EXERCISE OBJECTIVE
Please convert the stretch of lines from the one containing "Refresh the page with green arrows icon" through the one containing "tap(381, 87)" into a numbered list, leaving out blank lines.

[Begin SUPPLIED RECORDS]

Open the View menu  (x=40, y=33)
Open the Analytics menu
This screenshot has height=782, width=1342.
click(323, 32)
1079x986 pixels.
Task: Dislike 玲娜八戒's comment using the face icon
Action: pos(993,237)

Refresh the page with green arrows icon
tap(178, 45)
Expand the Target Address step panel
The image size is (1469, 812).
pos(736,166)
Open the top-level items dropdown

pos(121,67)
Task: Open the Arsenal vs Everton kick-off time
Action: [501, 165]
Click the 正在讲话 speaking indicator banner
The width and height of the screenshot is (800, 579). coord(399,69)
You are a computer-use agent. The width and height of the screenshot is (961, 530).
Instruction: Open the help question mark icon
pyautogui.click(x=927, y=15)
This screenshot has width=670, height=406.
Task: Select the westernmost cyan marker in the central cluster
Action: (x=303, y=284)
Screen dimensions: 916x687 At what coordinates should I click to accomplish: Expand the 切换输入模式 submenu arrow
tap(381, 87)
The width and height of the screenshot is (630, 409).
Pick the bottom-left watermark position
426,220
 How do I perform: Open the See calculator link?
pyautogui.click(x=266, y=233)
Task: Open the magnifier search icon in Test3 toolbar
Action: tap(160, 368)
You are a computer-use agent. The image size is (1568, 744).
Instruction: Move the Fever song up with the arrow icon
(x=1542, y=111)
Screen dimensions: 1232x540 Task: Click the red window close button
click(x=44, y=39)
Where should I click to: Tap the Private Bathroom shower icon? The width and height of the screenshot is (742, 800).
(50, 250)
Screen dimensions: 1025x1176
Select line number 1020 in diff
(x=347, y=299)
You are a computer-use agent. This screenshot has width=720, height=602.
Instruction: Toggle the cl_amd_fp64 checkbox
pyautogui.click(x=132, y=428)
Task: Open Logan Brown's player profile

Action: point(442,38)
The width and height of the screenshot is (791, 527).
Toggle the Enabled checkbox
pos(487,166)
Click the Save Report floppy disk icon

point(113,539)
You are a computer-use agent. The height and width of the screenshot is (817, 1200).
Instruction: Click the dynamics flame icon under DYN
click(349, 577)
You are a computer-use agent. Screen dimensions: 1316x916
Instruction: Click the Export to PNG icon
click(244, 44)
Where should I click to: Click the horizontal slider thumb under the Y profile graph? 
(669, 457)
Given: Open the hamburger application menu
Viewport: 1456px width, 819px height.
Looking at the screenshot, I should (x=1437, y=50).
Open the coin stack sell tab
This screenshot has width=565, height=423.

[End SUPPLIED RECORDS]

ANSWER
1. Refresh the page with green arrows icon
2. tap(178, 45)
3. Expand the Target Address step panel
4. The image size is (1469, 812).
5. pos(736,166)
6. Open the top-level items dropdown
7. pos(121,67)
8. Task: Open the Arsenal vs Everton kick-off time
9. Action: [501, 165]
10. Click the 正在讲话 speaking indicator banner
11. The width and height of the screenshot is (800, 579). coord(399,69)
12. You are a computer-use agent. The width and height of the screenshot is (961, 530).
13. Instruction: Open the help question mark icon
14. pyautogui.click(x=927, y=15)
15. This screenshot has width=670, height=406.
16. Task: Select the westernmost cyan marker in the central cluster
17. Action: (x=303, y=284)
18. Screen dimensions: 916x687 At what coordinates should I click to accomplish: Expand the 切换输入模式 submenu arrow
19. tap(381, 87)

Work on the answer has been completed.